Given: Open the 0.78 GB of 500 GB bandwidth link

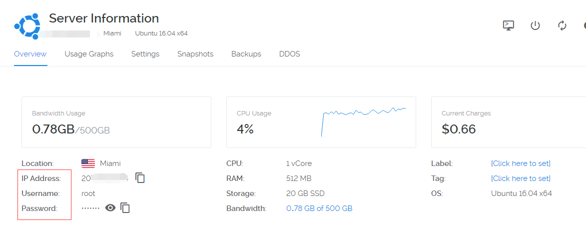Looking at the screenshot, I should 319,209.
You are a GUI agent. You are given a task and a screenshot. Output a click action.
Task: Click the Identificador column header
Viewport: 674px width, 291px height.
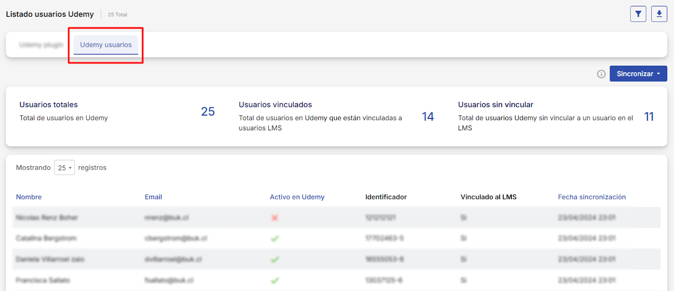[x=386, y=197]
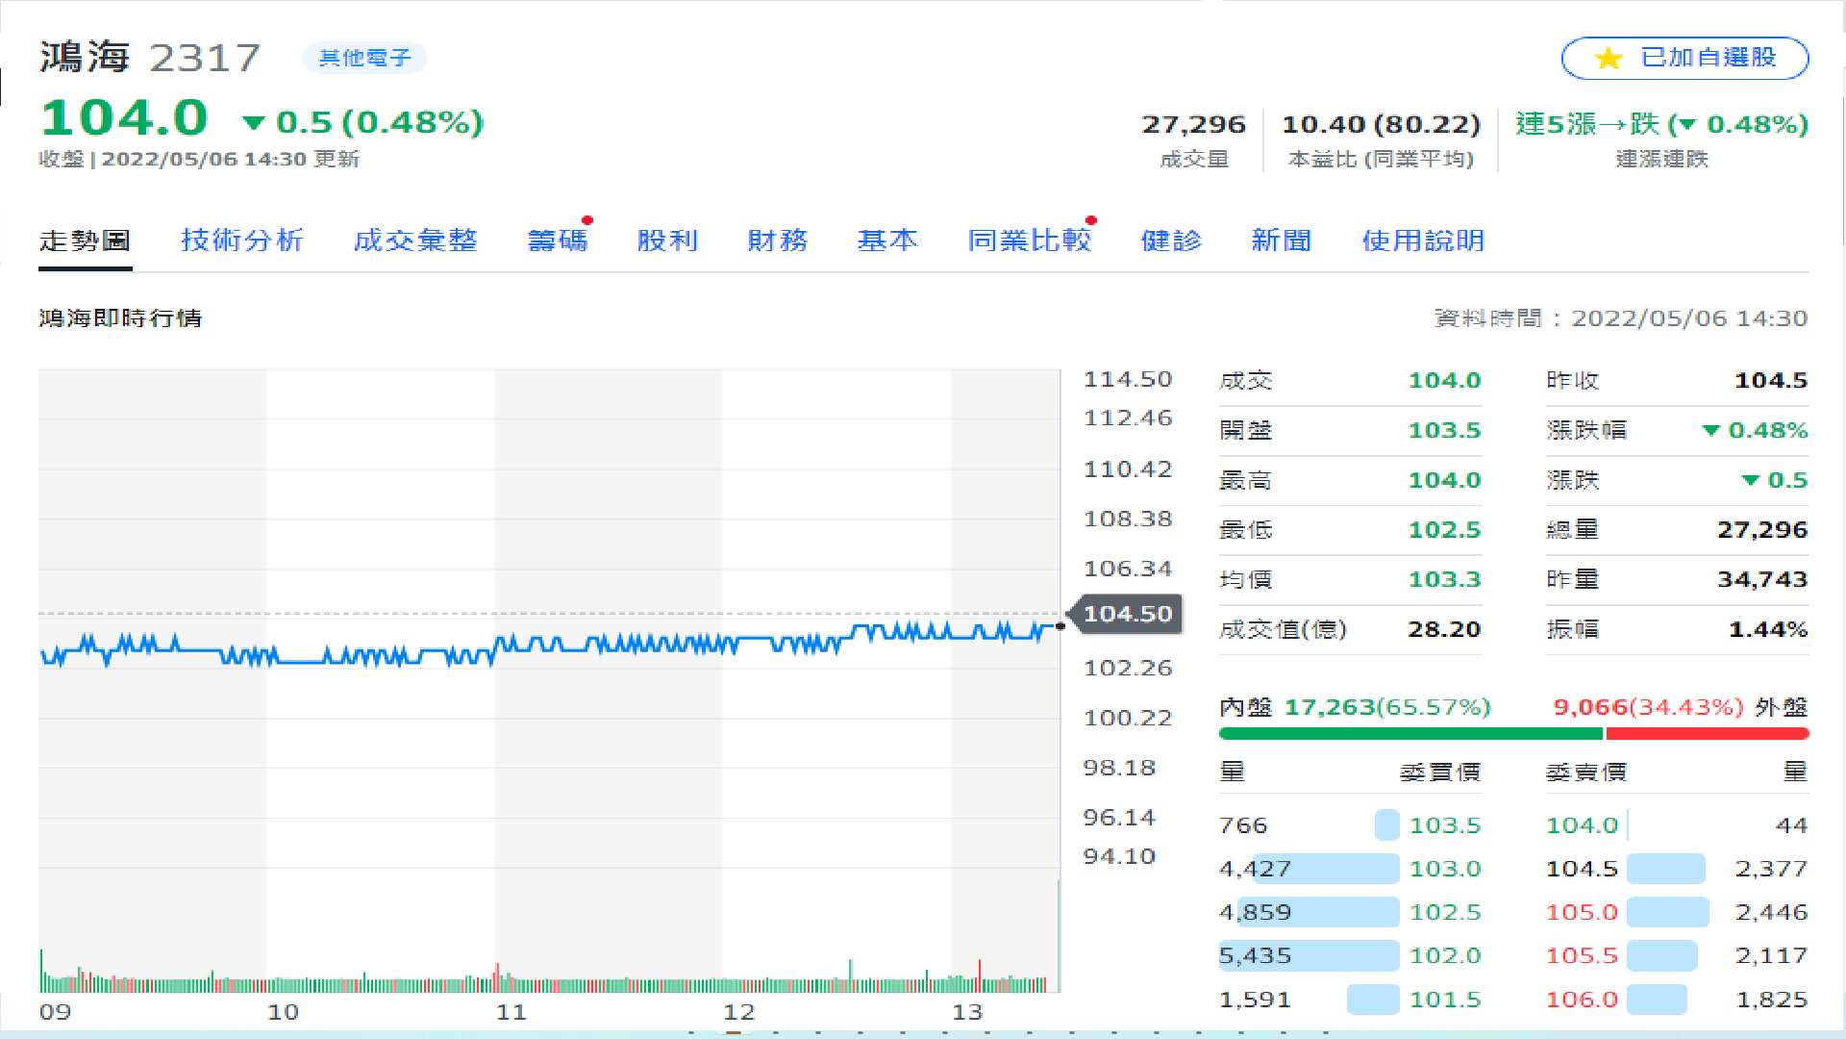This screenshot has height=1039, width=1846.
Task: Open the 健診 tab
Action: tap(1171, 241)
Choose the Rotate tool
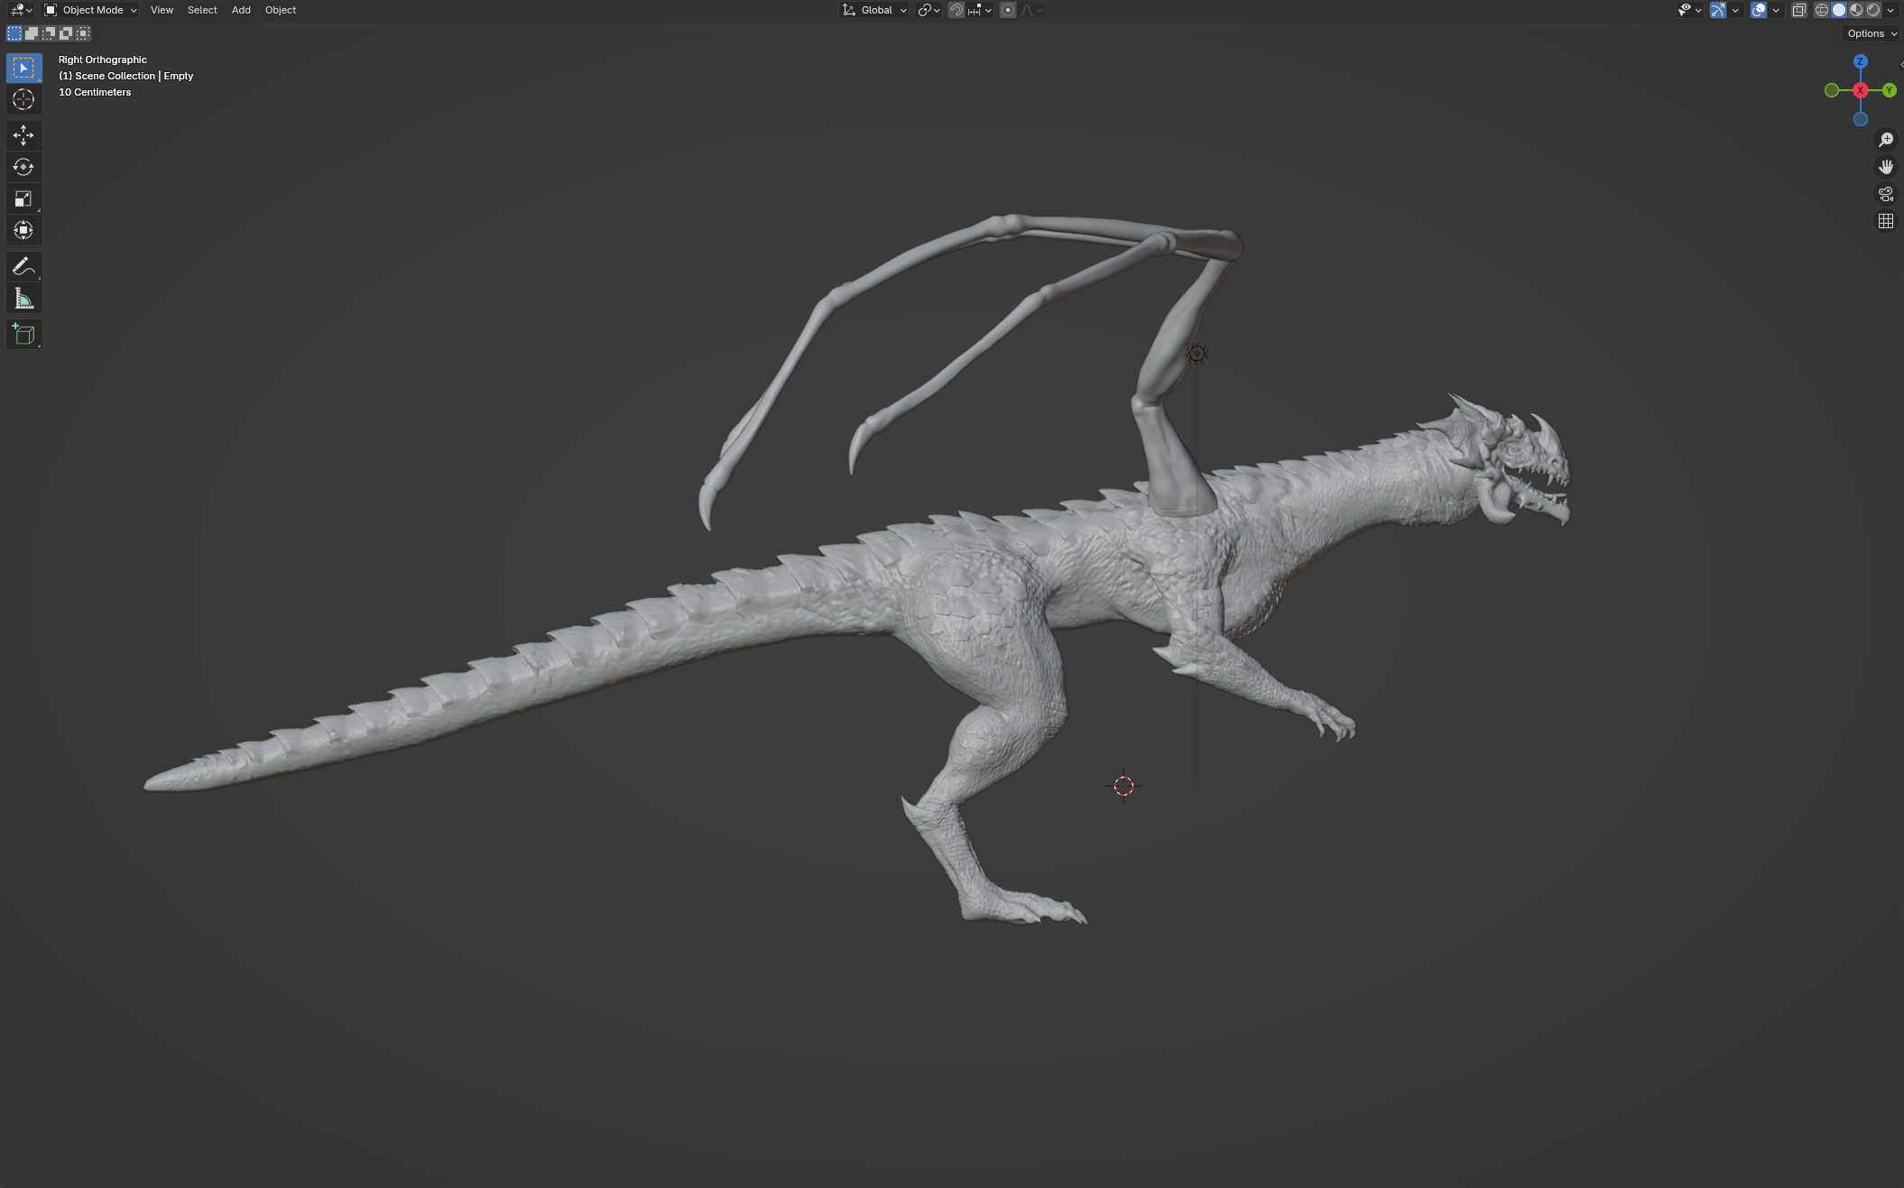This screenshot has width=1904, height=1188. pyautogui.click(x=23, y=167)
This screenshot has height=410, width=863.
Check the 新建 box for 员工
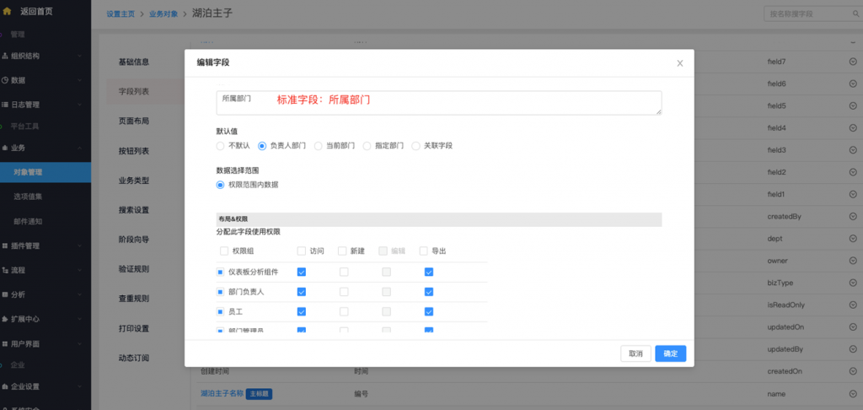(x=343, y=312)
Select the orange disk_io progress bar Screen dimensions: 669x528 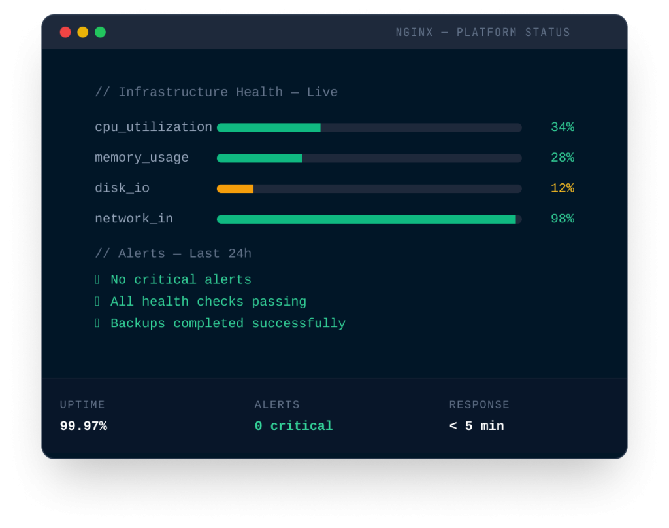(369, 188)
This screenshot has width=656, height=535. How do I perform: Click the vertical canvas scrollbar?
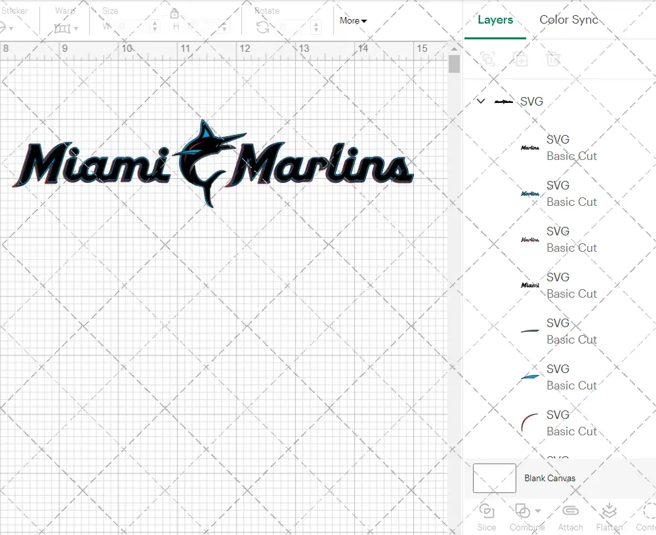click(454, 64)
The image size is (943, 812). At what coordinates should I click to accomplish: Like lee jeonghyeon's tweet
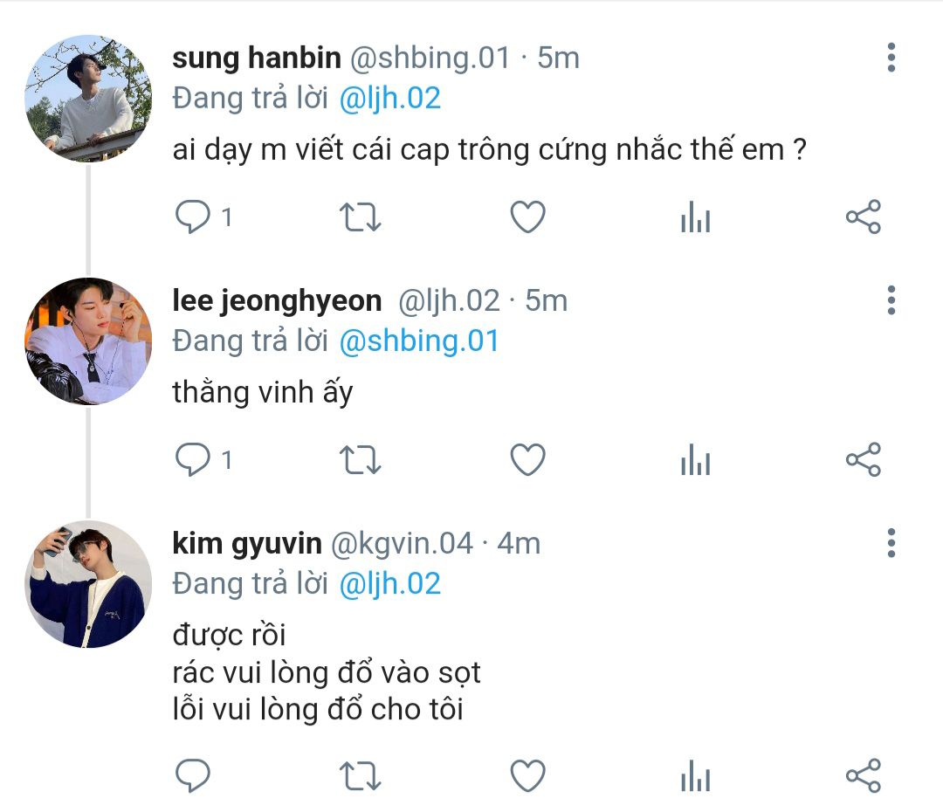(x=528, y=460)
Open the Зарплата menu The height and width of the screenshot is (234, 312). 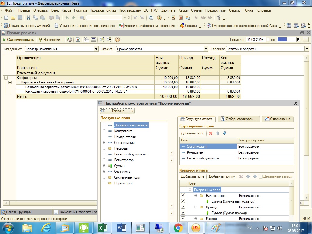[168, 10]
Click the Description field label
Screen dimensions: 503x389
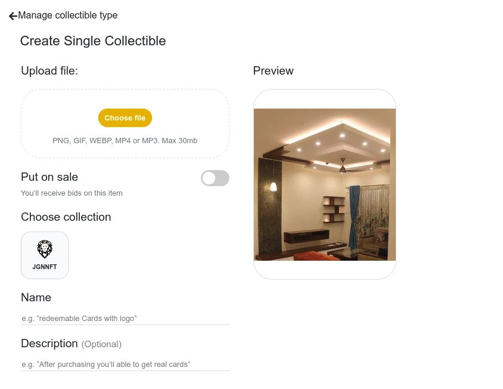coord(49,344)
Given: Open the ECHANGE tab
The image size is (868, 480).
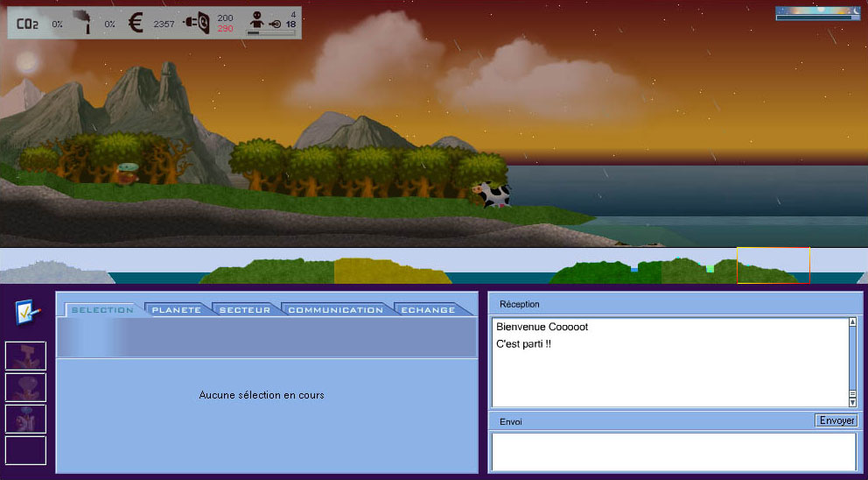Looking at the screenshot, I should (x=428, y=310).
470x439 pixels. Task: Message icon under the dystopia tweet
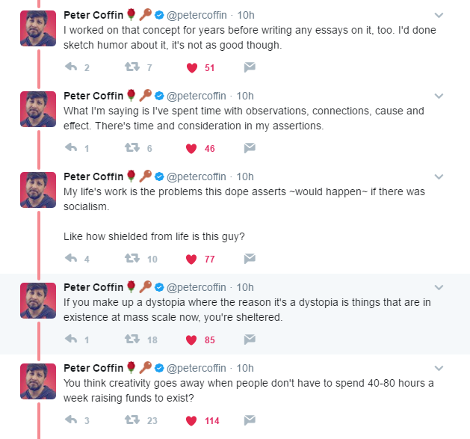pos(250,340)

_ _ _ _

→ AIM OF THE TASK: Can you add 147 to every coordinate in the answers and write out again, in full, every line starting with the line with "470x439 pixels. Task: Message" and going on through the end of the records, leaving the pictures out?

→ RESULT OF THE TASK:
470x439 pixels. Task: Message icon under the dystopia tweet
pos(397,487)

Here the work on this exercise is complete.